The New York Coalition for Dignity in Aging shows this is statewide: hundreds of facilities, tens of thousands of residents, and thousands of staff are affected.

Stephen Hanse, president & CEO of NYS Health Facilities Association states: “The availability of nursing home care is essential to ensuring access to hospital care for older adults and people who still need daily assistance. When nursing home beds are unavailable, patients who are ready to leave the hospital have nowhere to go. They stay in hospitals longer than necessary, families wait and worry, and seniors miss the rehabilitation and daily care that would help them recover. In short, as beds disappear, hospitals back up, costs rise, and patients pay the price.”

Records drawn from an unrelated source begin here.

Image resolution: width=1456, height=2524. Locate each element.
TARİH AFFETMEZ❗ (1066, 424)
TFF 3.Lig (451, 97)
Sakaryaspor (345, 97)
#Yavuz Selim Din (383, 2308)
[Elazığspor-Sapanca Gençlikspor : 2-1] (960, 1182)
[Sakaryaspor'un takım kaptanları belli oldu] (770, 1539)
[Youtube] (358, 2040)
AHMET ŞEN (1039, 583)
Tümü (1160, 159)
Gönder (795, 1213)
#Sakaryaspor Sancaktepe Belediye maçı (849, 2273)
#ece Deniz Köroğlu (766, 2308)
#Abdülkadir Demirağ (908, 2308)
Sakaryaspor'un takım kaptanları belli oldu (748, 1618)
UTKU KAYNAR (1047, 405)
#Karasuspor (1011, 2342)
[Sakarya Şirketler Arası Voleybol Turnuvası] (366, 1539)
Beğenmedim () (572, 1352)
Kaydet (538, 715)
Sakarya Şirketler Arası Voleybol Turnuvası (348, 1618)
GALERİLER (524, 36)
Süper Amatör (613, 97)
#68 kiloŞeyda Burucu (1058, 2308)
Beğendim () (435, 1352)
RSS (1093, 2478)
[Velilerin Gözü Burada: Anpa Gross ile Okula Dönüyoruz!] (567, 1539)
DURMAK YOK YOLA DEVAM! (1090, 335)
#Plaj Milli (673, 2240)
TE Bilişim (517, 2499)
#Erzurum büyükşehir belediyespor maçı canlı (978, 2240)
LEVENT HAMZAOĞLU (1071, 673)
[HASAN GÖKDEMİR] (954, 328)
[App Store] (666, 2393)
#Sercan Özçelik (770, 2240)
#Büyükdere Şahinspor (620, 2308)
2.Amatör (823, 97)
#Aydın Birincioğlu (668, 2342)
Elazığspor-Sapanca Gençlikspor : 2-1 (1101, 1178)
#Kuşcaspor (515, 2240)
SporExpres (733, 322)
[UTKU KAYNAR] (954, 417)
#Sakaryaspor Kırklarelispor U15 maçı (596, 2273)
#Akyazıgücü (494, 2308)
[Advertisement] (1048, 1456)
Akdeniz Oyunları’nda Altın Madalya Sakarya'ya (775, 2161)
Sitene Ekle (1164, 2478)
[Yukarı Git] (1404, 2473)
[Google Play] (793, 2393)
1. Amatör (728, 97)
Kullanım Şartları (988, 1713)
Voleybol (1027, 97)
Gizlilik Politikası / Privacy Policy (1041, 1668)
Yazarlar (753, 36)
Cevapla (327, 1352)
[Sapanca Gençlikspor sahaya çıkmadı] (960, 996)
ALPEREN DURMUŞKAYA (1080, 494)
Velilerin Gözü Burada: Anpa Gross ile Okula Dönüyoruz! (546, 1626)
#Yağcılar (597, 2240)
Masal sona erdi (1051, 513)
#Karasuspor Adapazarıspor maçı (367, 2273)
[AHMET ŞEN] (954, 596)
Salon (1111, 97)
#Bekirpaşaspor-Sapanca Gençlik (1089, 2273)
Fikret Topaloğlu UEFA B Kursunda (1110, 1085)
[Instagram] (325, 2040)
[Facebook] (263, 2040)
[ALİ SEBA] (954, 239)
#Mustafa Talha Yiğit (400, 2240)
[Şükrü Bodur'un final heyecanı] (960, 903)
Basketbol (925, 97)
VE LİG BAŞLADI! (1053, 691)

Underfunding nursing homes doesn’t save money — it shifts costs elsewhere into longer hospital stays, readmissions, crowded emergency rooms, and delayed care.

Nearly 15,000 nurses at major New York City hospitals have walked off the job — the largest nurses’ strike in city history — over staffing, safety, pay, and benefits. That walkout shows how workforce stress touches every part of the system: when Medicaid underfunds nursing homes and patients back up in hospitals, nurses bear the consequences with heavier workloads, unsafe staffing levels, and worsening burnout. Today’s picket lines highlight both a patient care and workforce crisis — two sides of the same strain on our health system.

The upcoming state budget gives Albany a choice: keep shortchanging nursing homes and let patients sit in hospitals with nowhere to go, or pay for care properly, support the staff who do the work, and make sure every New Yorker has access to high quality long term care.

Addabbo is a Queens state senator. Hevesi is a Queens assemblyman.